--- Begin Raw records ---
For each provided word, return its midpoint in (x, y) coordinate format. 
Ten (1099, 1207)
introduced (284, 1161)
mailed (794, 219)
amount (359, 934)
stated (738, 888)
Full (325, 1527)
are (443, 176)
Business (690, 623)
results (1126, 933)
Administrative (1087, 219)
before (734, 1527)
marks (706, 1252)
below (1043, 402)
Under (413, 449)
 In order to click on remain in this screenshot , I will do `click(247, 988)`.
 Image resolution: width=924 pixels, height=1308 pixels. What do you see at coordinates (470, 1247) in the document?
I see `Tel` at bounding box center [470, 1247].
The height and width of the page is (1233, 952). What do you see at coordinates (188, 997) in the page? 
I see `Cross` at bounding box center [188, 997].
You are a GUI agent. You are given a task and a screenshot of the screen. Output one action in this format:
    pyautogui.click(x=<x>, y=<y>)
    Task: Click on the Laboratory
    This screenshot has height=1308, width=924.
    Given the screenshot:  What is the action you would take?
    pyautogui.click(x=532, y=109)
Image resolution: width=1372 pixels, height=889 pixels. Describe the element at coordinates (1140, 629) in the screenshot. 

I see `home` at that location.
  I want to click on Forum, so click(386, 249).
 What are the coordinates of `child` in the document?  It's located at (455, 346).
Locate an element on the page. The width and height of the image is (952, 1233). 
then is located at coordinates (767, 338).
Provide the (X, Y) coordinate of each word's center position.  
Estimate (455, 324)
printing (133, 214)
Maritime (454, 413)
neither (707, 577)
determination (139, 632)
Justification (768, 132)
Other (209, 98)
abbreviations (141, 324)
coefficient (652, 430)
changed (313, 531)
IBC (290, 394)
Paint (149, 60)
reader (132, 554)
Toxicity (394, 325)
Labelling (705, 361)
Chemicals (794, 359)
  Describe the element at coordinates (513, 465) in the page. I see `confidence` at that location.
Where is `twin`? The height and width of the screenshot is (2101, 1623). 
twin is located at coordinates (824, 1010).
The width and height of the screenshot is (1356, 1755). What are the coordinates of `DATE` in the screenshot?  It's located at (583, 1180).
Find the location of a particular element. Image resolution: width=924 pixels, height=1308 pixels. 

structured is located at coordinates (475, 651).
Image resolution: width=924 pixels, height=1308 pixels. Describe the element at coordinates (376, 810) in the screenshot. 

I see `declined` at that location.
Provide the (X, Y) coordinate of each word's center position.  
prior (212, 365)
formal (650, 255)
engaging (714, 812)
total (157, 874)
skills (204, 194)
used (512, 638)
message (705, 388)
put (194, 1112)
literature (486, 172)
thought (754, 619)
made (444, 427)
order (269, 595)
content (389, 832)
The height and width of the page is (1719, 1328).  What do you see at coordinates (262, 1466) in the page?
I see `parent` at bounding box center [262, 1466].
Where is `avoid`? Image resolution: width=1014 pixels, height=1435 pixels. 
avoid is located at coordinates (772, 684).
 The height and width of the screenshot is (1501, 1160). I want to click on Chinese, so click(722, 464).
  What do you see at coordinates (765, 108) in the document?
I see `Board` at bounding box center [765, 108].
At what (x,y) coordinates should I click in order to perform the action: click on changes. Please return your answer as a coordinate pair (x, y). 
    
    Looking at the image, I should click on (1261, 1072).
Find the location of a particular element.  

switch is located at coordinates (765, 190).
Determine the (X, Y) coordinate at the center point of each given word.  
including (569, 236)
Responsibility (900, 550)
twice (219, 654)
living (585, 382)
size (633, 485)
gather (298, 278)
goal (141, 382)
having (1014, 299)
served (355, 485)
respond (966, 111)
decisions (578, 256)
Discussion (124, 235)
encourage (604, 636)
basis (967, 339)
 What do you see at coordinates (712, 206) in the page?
--- End Raw records ---
▶ Work required:
Write out everything in the material from the line containing "Maritime (454, 413)" down to the line containing "literature (486, 172)", swapping "Toxicity" for "Hazard" and keeping everything else the same.

▶ Result for this exercise:
Maritime (454, 413)
neither (707, 577)
determination (139, 632)
Justification (768, 132)
Other (209, 98)
abbreviations (141, 324)
coefficient (652, 430)
changed (313, 531)
IBC (290, 394)
Paint (149, 60)
reader (132, 554)
Hazard (394, 325)
Labelling (705, 361)
Chemicals (794, 359)
  Describe the element at coordinates (513, 465) in the page. I see `confidence` at that location.
Where is `twin`? The height and width of the screenshot is (2101, 1623). 
twin is located at coordinates (824, 1010).
The width and height of the screenshot is (1356, 1755). What are the coordinates of `DATE` in the screenshot?  It's located at (583, 1180).
Find the location of a particular element. Image resolution: width=924 pixels, height=1308 pixels. 

structured is located at coordinates (475, 651).
Image resolution: width=924 pixels, height=1308 pixels. Describe the element at coordinates (376, 810) in the screenshot. 

I see `declined` at that location.
Provide the (X, Y) coordinate of each word's center position.  
prior (212, 365)
formal (650, 255)
engaging (714, 812)
total (157, 874)
skills (204, 194)
used (512, 638)
message (705, 388)
put (194, 1112)
literature (486, 172)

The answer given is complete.